May Showers

Unbeknownst to many across the pond, Rome is not just a metropolis-sized tourist city. There are many more things to do here than visit the Colosseum, Vatican museums, Galleria Borghese and Roman Forum but when you have only two or three days allotted to the Eternal City, your trip becomes like the Sicilian timpano, a hodge podge of ingredients-- site visits, restaurants, enoteche and gelaterie-- baked together over two days.

From the perspective of a Roman resident, life here can sometimes feel on repeat with the unending list of friends and family who come visit and want to go knee deep in history, especially if your husband is the Professor. Playing ad hoc tour guide is a natural part of Roman life that I accept and a fundamental element to every movie taking place in Rome which always features a "Ciao Bella" cab driver and his a tour de force of the major monuments. But here's a secret-- we actually live here too.

May, though as rainy as it is, may just be the best month to show off how well we live in Rome. The skies are finally beginning to part which means tennis skirts, and shakerati, spremute di sanguinella (freshly squeezed blood orange juice) and tè freddo fatto in casa (home made iced tea) are back on the bar menus, and the feste have begun-- city and state-sponsored organized thematic cultural events like last Saturday's Notte di Musei, European Culture Day. And in a mad dash for contemporary, Rome's galleries are lining up with their final spring shows.
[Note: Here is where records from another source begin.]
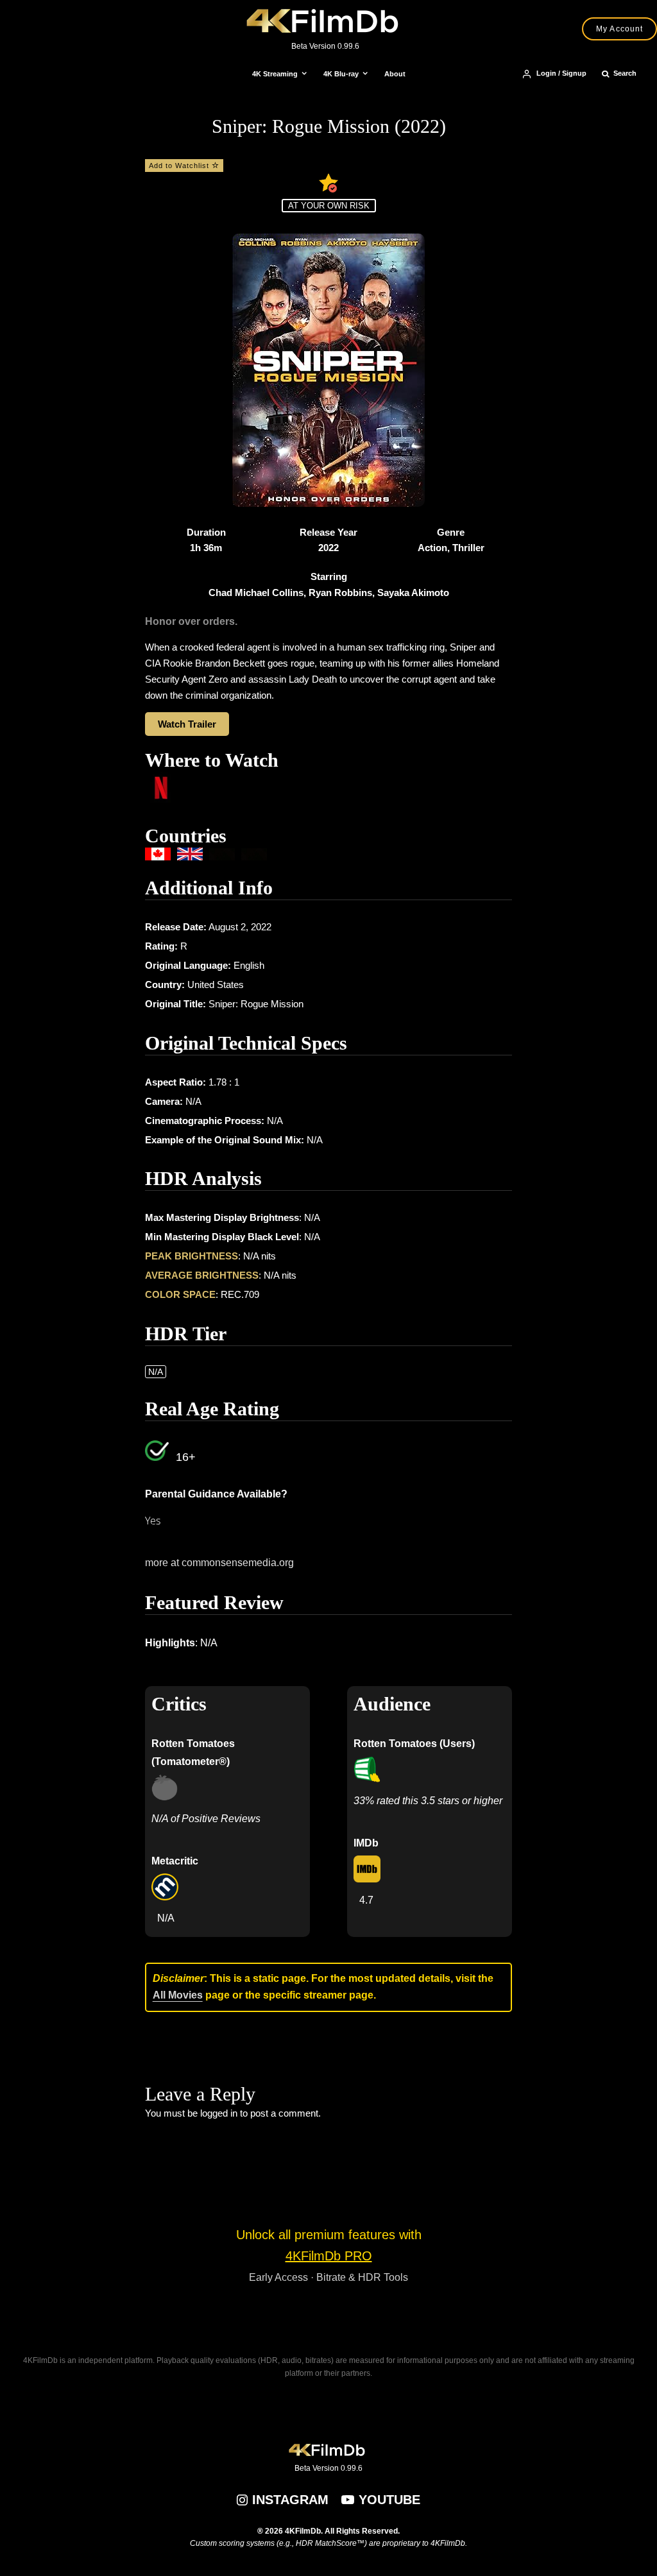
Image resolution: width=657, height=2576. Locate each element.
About (394, 74)
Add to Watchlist (180, 165)
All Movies (178, 1995)
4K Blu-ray (341, 74)
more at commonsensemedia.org (219, 1562)
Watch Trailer (187, 724)
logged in (218, 2113)
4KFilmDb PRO (329, 2256)
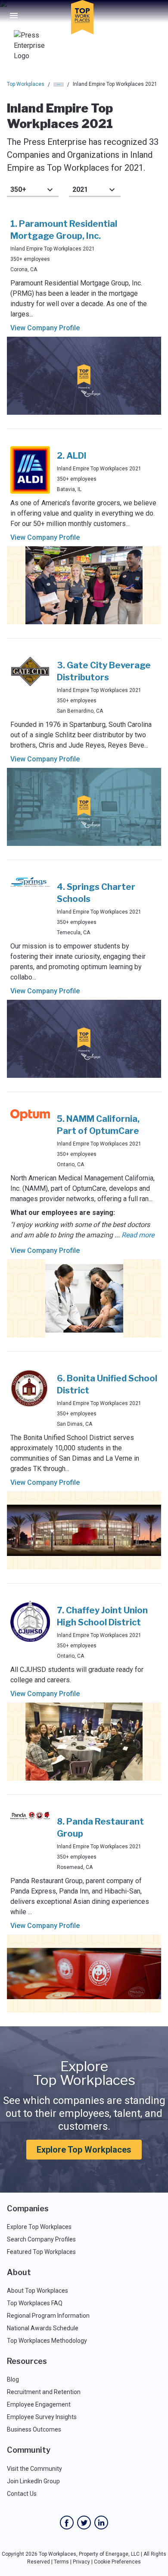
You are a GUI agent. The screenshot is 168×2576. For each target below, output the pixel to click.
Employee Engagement (39, 2404)
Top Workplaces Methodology (47, 2340)
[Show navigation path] (58, 84)
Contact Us (22, 2493)
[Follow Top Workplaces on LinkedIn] (101, 2522)
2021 (80, 189)
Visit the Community (34, 2468)
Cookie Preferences (117, 2562)
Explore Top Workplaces (84, 2149)
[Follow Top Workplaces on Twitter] (84, 2522)
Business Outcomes (34, 2429)
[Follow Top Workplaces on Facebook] (67, 2522)
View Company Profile (45, 328)
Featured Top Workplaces (41, 2251)
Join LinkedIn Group (33, 2481)
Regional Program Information (48, 2315)
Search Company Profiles (41, 2239)
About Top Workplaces (37, 2290)
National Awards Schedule (42, 2328)
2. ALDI (72, 456)
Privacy (81, 2562)
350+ (18, 189)
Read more (137, 1235)
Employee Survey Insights (42, 2416)
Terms (61, 2562)
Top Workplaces (25, 84)
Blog (13, 2379)
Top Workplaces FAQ (34, 2303)
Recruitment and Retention (44, 2391)
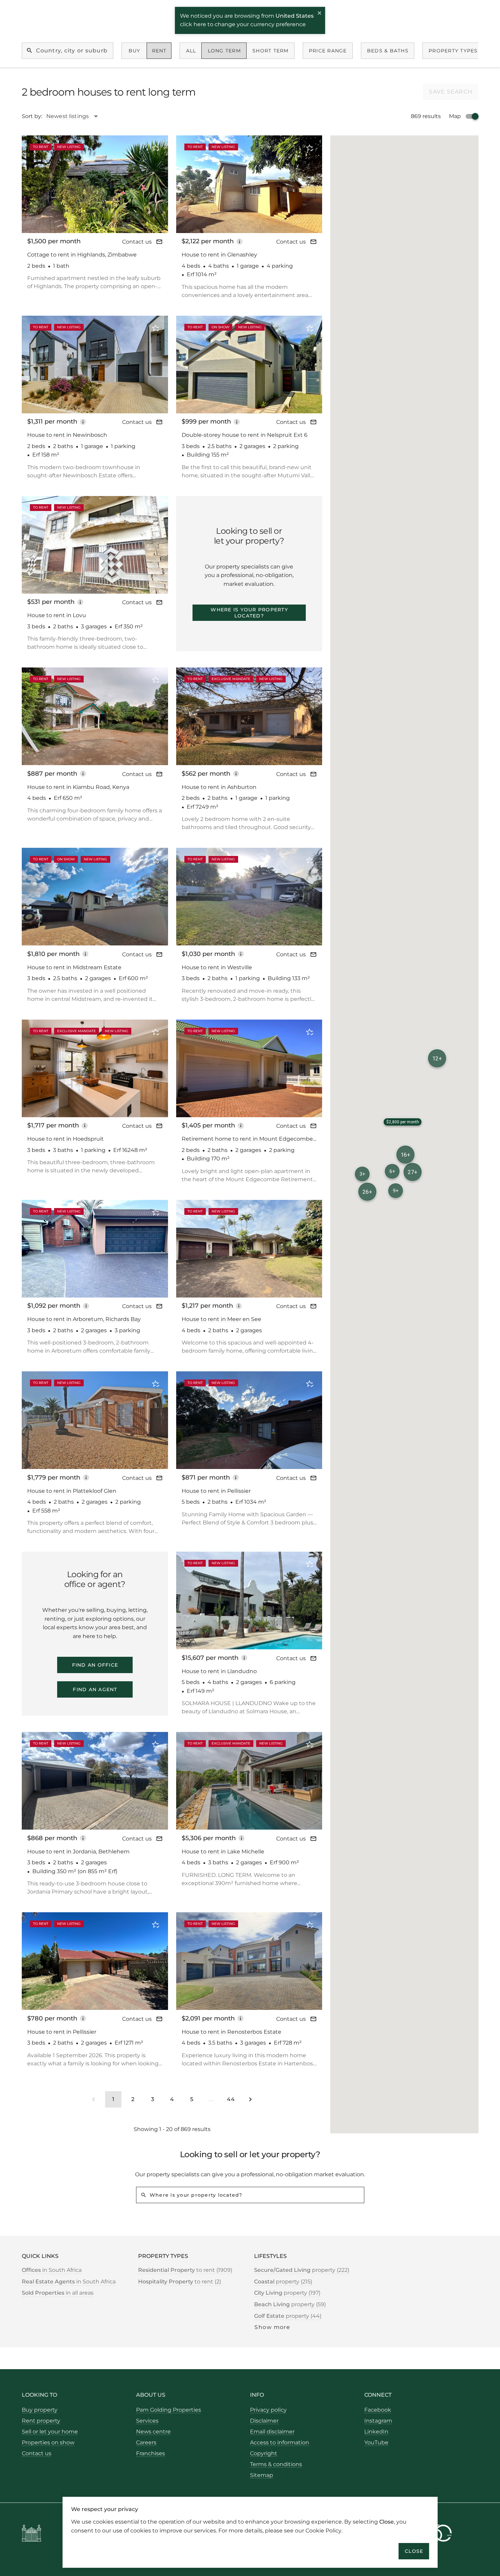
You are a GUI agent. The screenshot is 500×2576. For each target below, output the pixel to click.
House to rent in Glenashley (219, 254)
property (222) (301, 2270)
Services (147, 2420)
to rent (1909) (185, 2270)
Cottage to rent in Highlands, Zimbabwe (82, 254)
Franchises (150, 2453)
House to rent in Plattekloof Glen (71, 1491)
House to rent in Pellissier (216, 1491)
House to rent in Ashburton (219, 787)
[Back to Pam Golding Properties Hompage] (31, 2534)
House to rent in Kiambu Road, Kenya (78, 787)
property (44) (287, 2316)
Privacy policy (268, 2410)
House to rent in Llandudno (219, 1671)
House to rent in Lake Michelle (223, 1851)
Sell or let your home (50, 2431)
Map (455, 116)
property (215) (283, 2281)
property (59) (290, 2304)
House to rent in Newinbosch (67, 435)
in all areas (58, 2293)
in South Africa (52, 2270)
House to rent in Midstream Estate (74, 967)
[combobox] (75, 116)
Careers (146, 2442)
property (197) (287, 2293)
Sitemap (261, 2475)
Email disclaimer (272, 2431)
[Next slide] (154, 183)
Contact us (137, 241)
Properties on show (48, 2442)
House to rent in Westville (217, 967)
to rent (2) (179, 2281)
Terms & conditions (276, 2464)
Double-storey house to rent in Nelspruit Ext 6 (244, 435)
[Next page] (250, 2099)
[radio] (134, 51)
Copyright (263, 2453)
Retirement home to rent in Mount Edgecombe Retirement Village (247, 1139)
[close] (319, 14)
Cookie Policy (323, 2530)
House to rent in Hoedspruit (65, 1139)
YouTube (376, 2442)
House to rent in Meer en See (221, 1319)
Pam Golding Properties (168, 2410)
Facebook (377, 2410)
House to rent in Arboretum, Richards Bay (84, 1319)
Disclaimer (264, 2420)
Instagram (378, 2420)
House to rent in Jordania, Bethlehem (78, 1851)
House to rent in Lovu (56, 615)
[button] (412, 1172)
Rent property (41, 2420)
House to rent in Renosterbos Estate (231, 2032)
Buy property (39, 2410)
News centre (153, 2431)
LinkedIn (376, 2431)
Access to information (279, 2442)
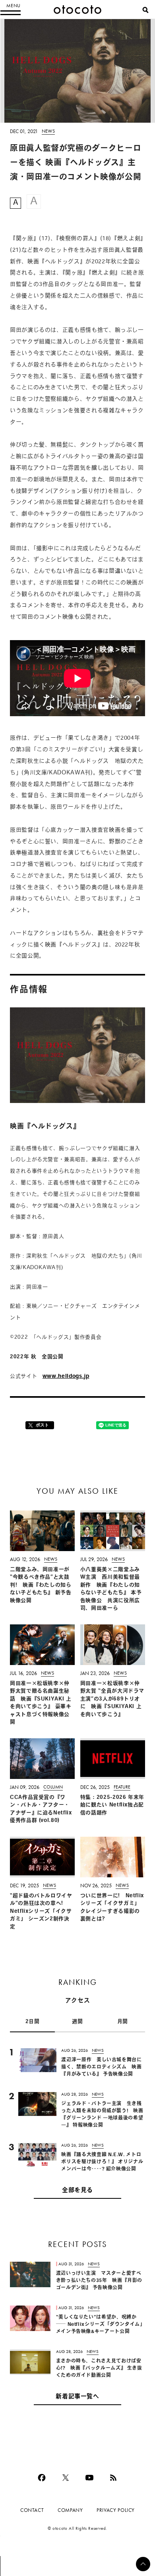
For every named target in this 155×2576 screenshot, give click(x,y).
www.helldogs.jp (66, 1376)
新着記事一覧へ (77, 2397)
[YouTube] (89, 2478)
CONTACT (32, 2510)
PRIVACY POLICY (116, 2510)
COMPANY (70, 2510)
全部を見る (77, 2191)
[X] (66, 2478)
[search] (145, 10)
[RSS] (113, 2478)
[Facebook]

I dig art from its beginning to the overly contemporary, overly conceived and overly conceptual, and even though I had been there twice in 3 weeks, on Saturday evening, I dragged Professor and mini-e to the Galleria Nazionale di Arte Moderna for a quick review of macchiaoli, futurism and arte povera under the tutelage of moi. Quick breakdown of the Galleria: a gorgeous neo-classical building choc-a-bloc with art from 1800s through today, set on the outskirts of Villa Borghese, and big sister to the soon-to-arrive MAXXI(May 29th!) Rome's newest museum all about 21st century art.

*mini e's portrait of moi

The Professor was wowed by the Canova Hercules and Lica-- so predictable. (Click the link, Studio Argento has made an incredible virtual tour of GNAM's first floor). mini-e was more impressed with the dinosaur by Pino Pascali. While I like it all-- from Boldini to Manzoni, I particularly loved watching mini-e arm chair quarterback fashion Hail Marys like red pants and white cowboy boots.

Galleria Nazionale di Arte Moderna Viale delle Belle Arti, 131 06 322981
To continue in my quest for contemporary, this week, I'll head over to Lorcan O'Neill for some Anselm Kiefer to go with a small slice of Shahzia Sikander at Valentina Bonomo Gallery-- the very same painter whose work I fell head over heels for in 2006.